(Stored data)
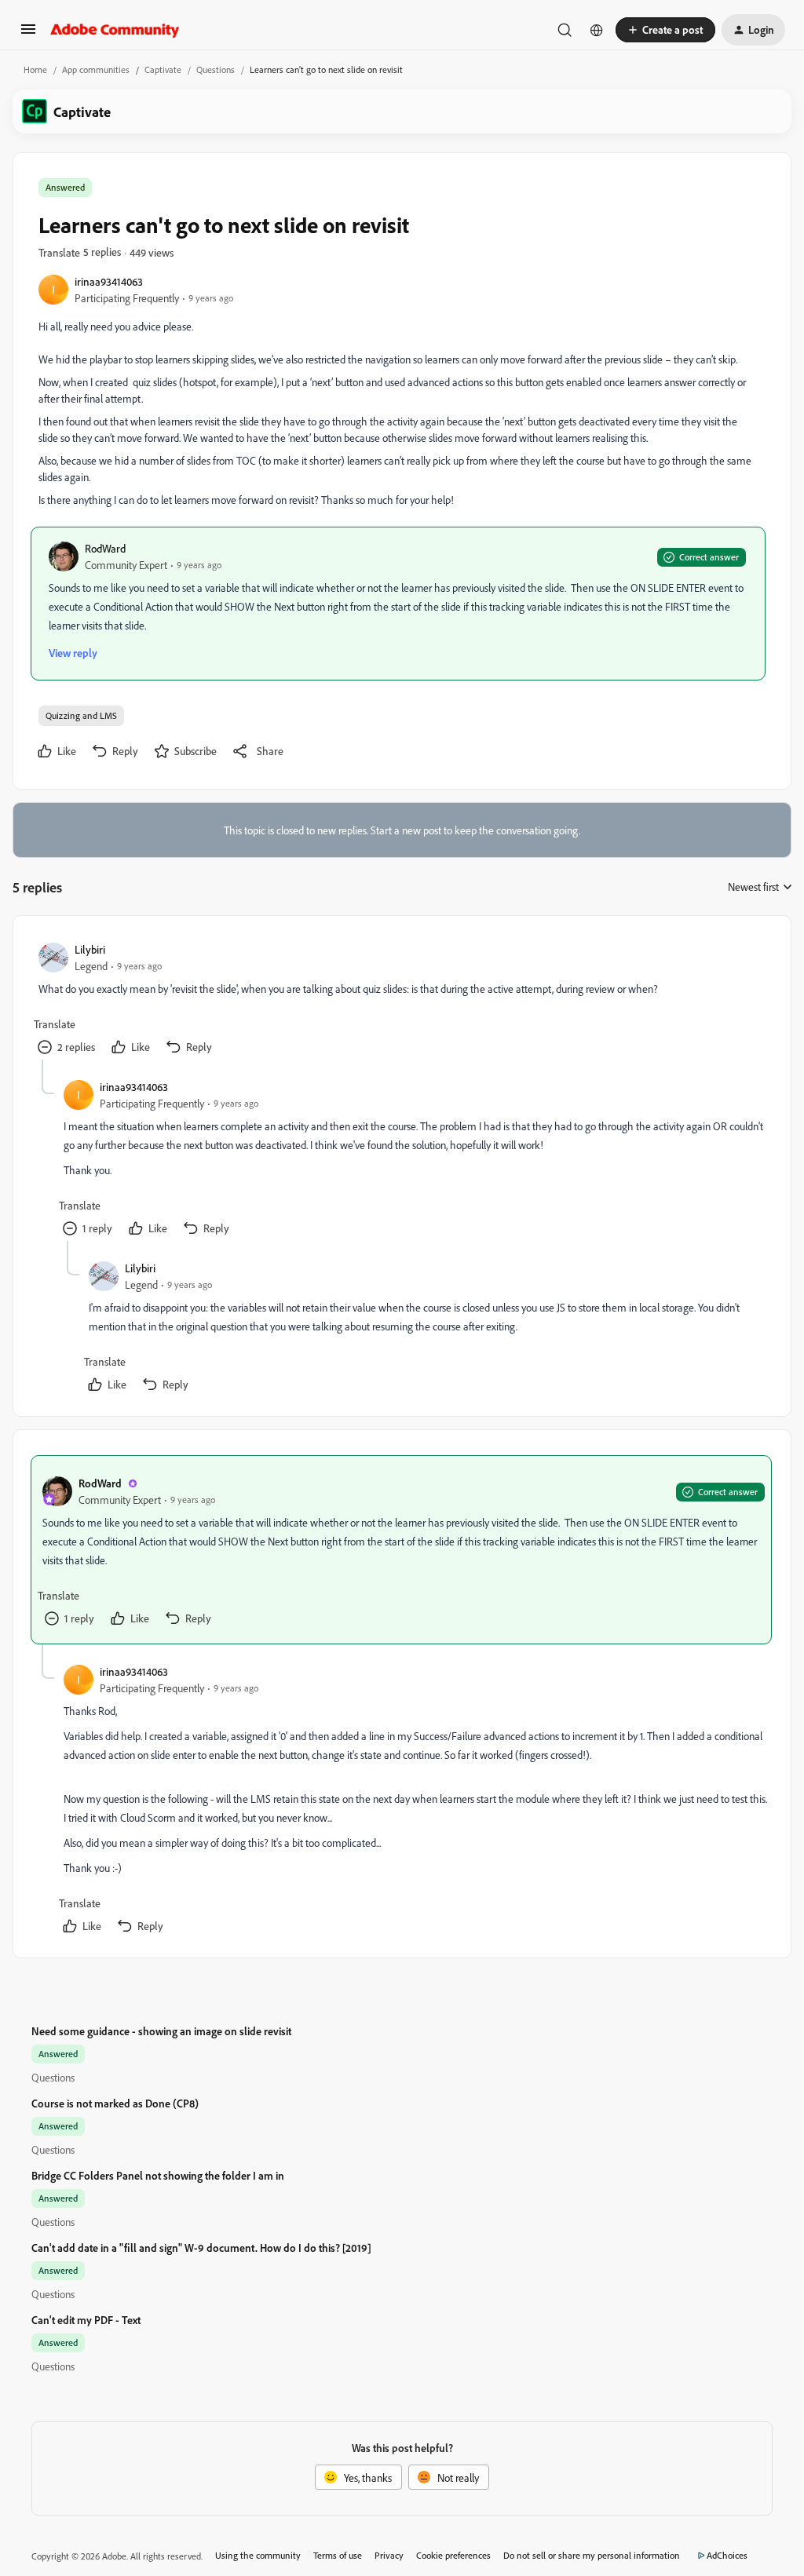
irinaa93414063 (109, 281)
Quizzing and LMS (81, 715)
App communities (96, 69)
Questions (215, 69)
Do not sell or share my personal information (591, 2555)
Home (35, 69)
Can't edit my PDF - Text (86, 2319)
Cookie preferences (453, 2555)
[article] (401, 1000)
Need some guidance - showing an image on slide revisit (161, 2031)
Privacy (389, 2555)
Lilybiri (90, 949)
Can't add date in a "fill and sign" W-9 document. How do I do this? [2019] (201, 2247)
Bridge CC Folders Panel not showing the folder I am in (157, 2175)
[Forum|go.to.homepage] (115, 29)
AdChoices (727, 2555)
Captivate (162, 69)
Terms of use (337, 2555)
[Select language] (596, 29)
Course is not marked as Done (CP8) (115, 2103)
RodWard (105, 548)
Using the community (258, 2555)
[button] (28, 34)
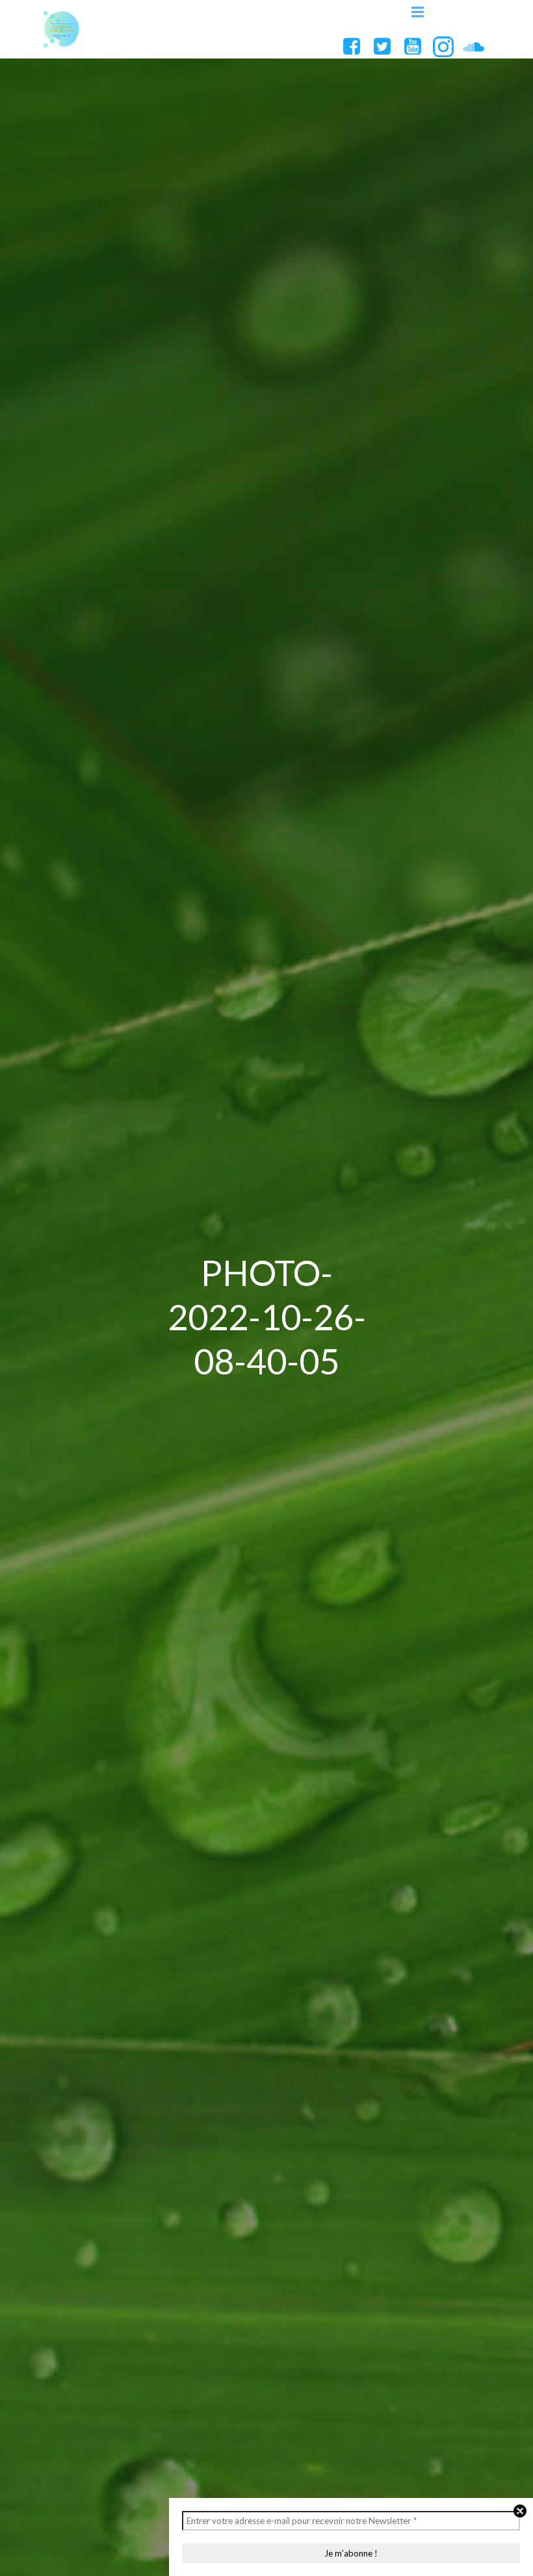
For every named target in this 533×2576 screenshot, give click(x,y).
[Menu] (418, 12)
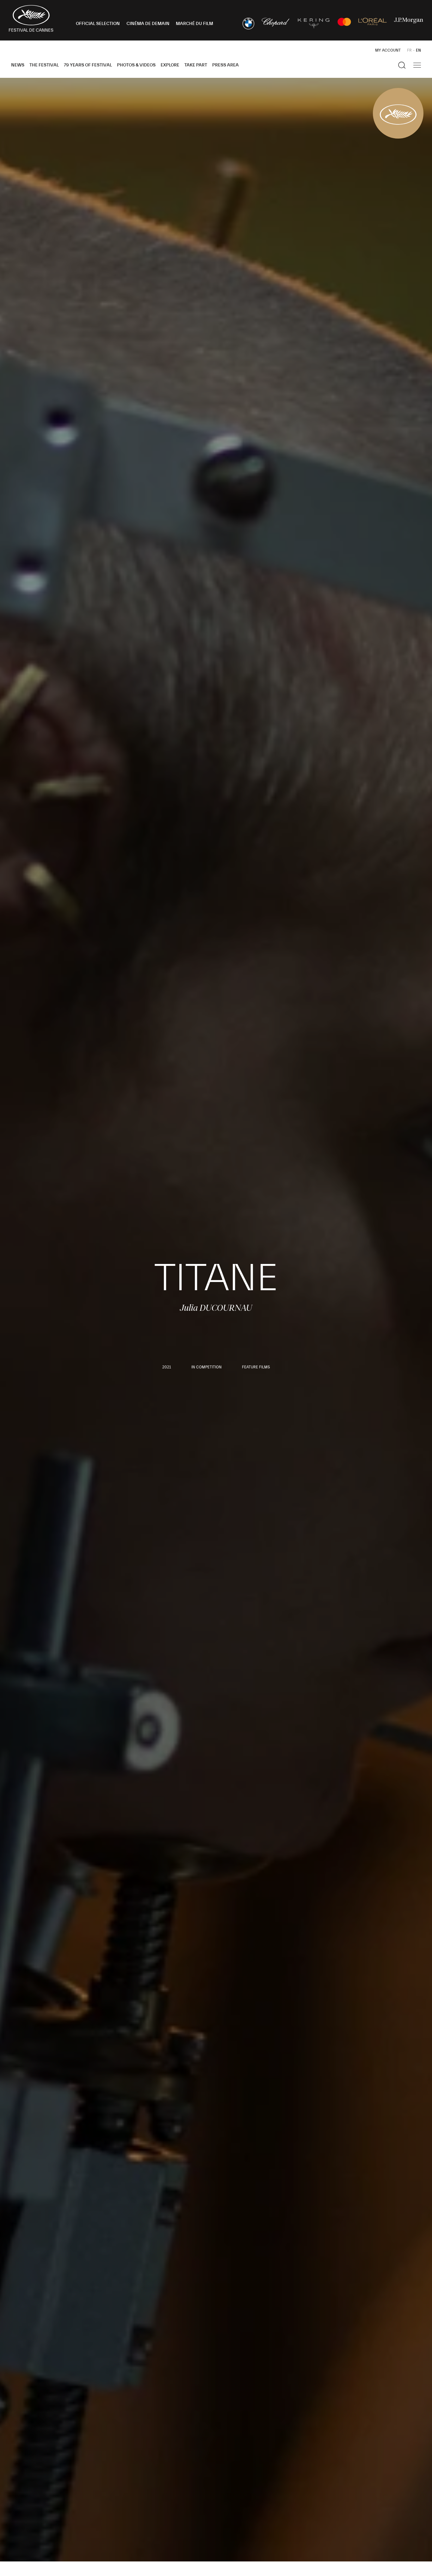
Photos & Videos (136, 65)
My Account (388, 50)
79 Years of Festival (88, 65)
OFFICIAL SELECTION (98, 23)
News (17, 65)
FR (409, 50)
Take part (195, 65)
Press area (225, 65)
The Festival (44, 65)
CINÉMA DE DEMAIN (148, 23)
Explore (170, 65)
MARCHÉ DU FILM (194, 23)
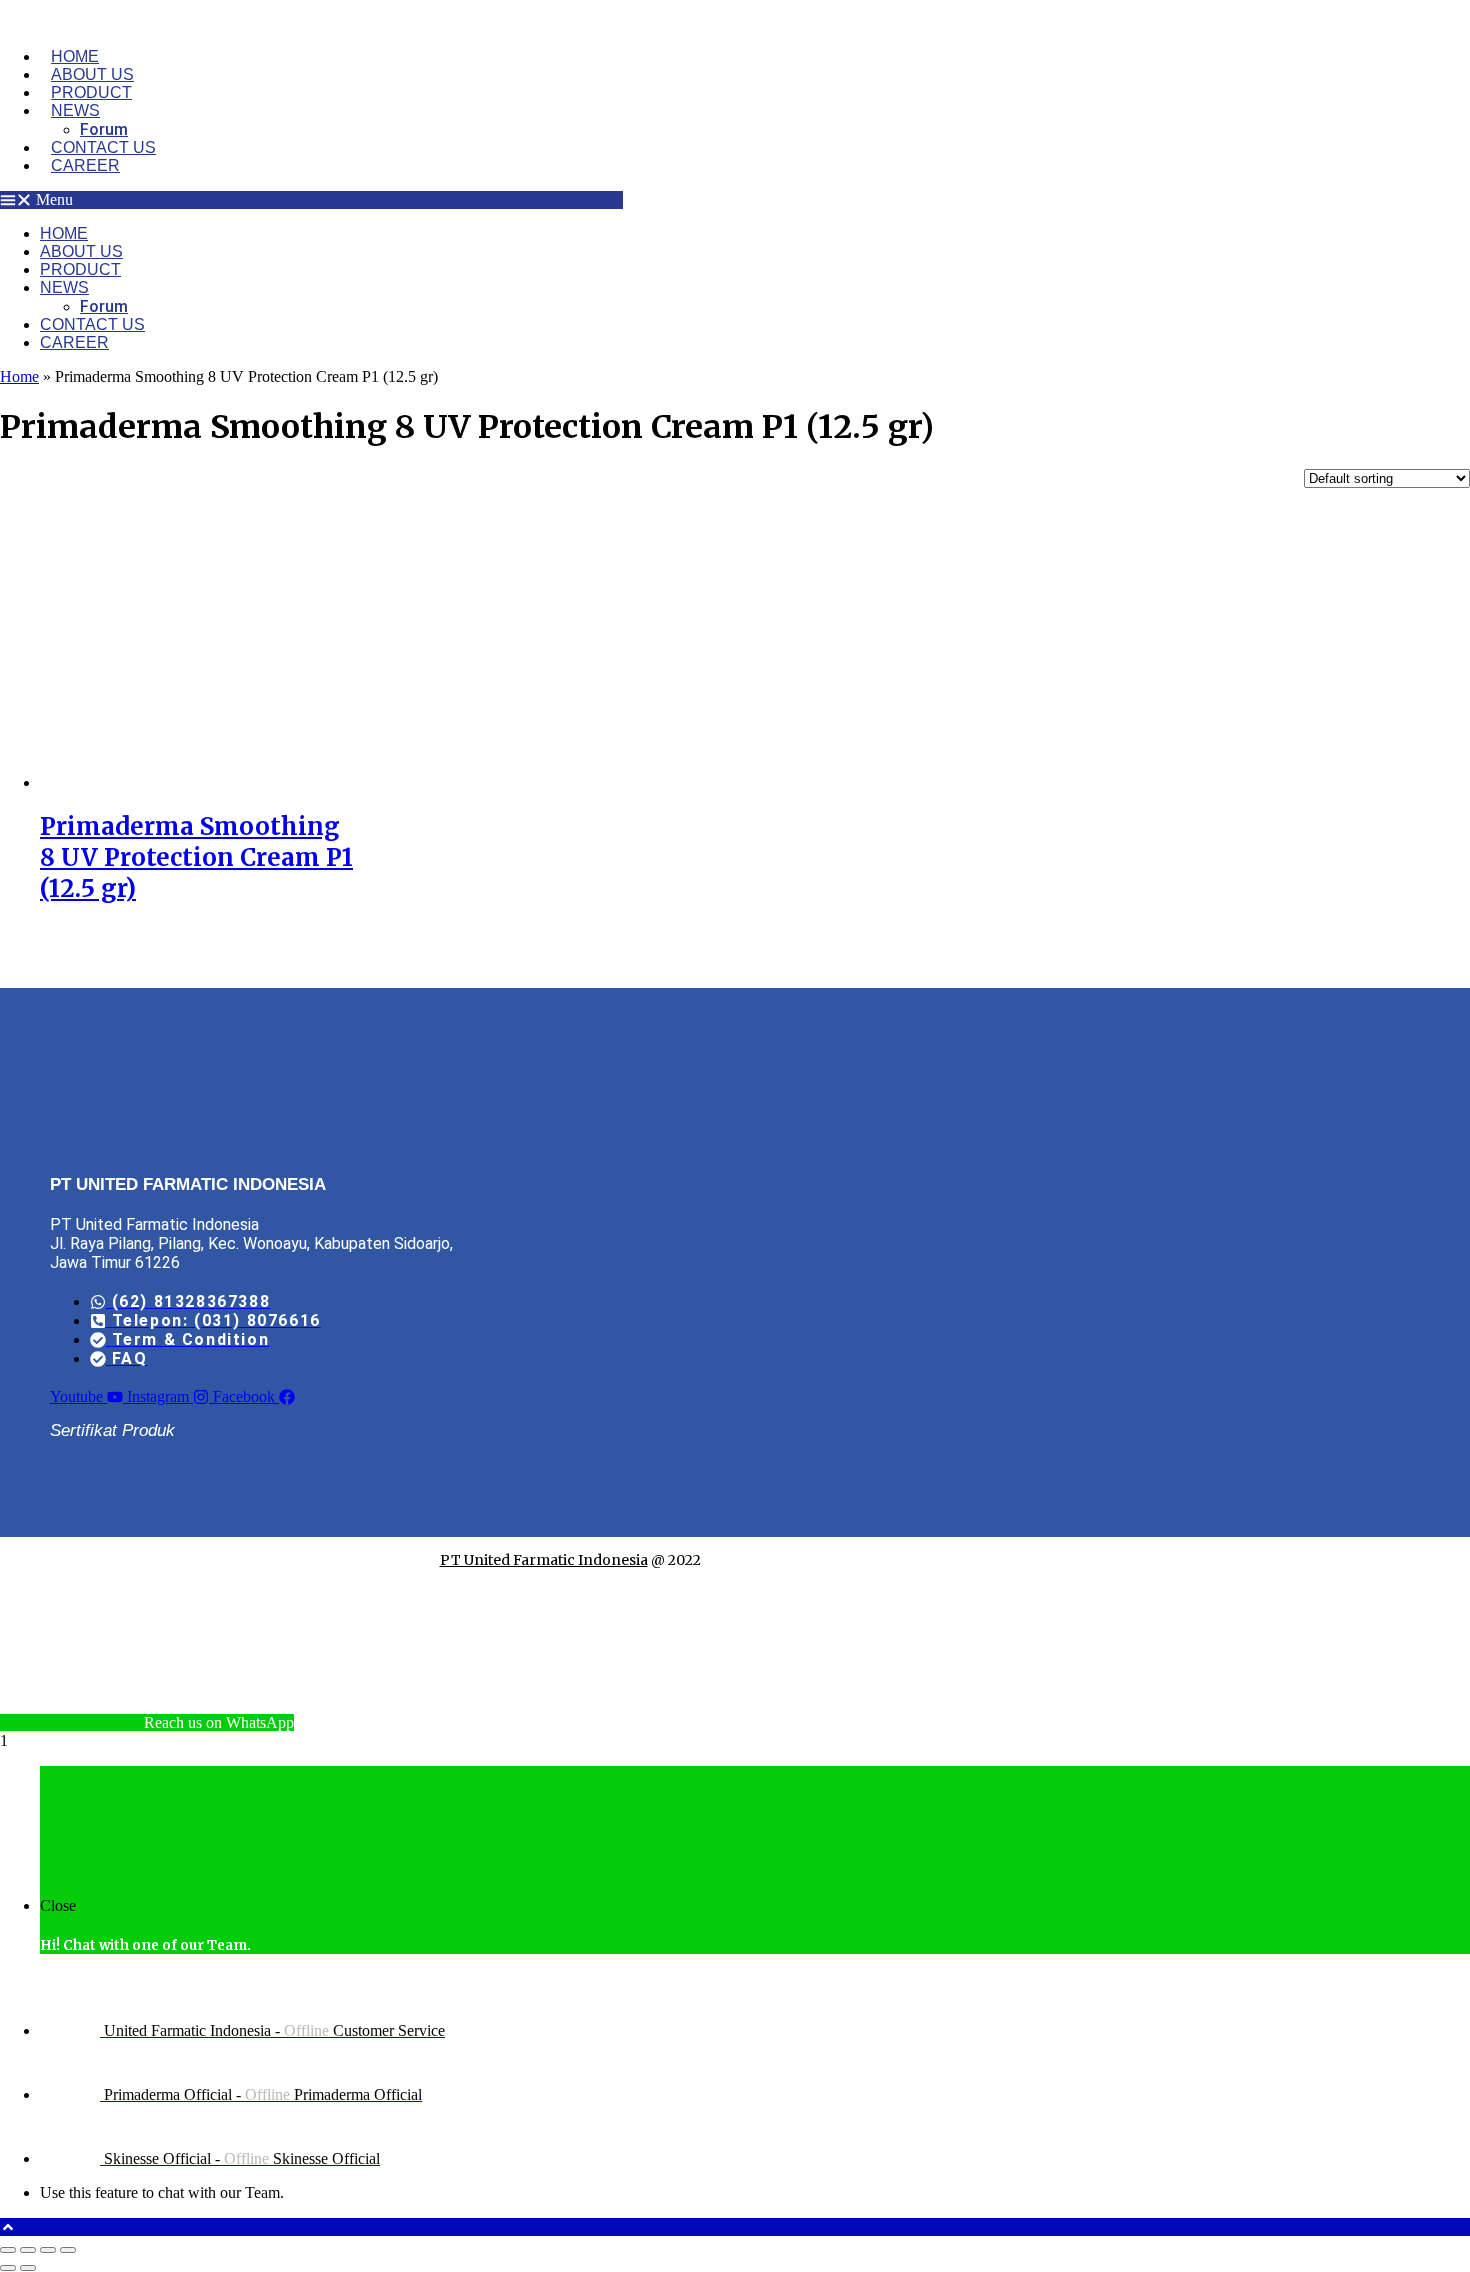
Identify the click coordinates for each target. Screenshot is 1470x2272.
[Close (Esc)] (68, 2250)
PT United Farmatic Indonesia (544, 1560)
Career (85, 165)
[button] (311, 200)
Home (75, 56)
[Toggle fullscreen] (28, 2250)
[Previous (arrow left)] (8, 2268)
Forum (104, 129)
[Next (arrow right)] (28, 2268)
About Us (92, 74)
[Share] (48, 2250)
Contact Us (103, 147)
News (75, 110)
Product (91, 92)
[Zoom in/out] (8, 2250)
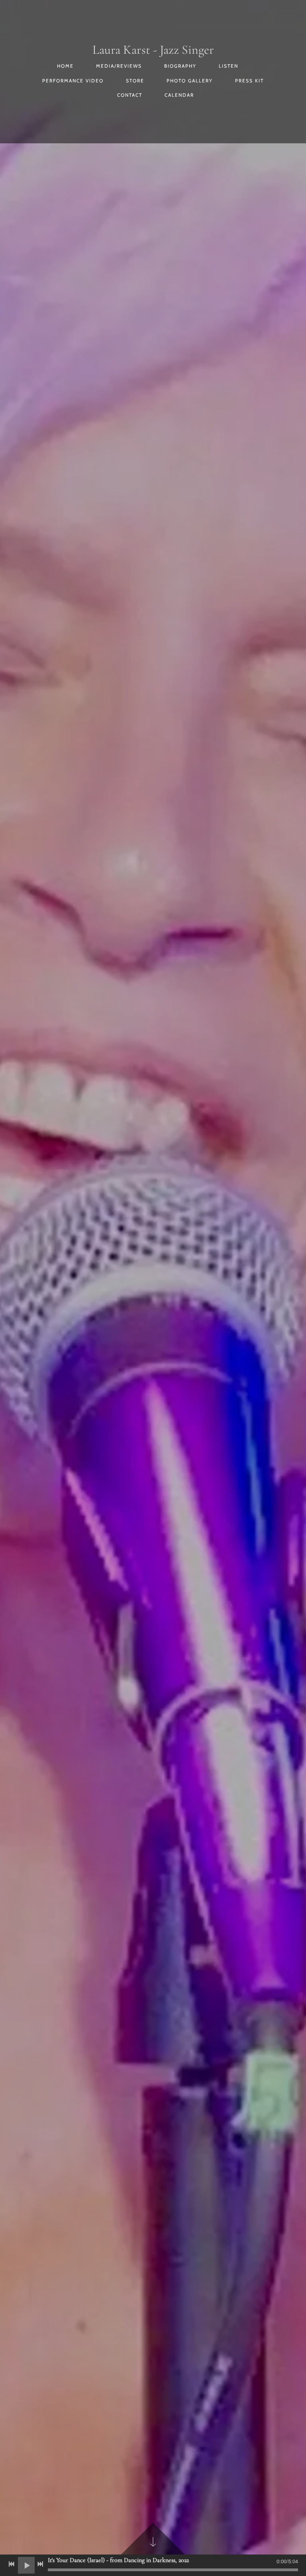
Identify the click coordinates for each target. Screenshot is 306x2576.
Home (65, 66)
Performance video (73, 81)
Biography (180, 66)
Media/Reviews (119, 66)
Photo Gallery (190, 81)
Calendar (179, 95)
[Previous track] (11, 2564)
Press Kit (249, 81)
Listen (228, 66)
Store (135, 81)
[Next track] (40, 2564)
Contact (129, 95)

# Problem to solve
Every line in the data that holds "click" should be copied out.

# Written answer
For every named target in this 533×2576 screenshot, give click(x,y).
Identify the click coordinates for each target. Screenshot is 1470x2272.
Identify the click coordinates for each target. Screenshot is 306x2576.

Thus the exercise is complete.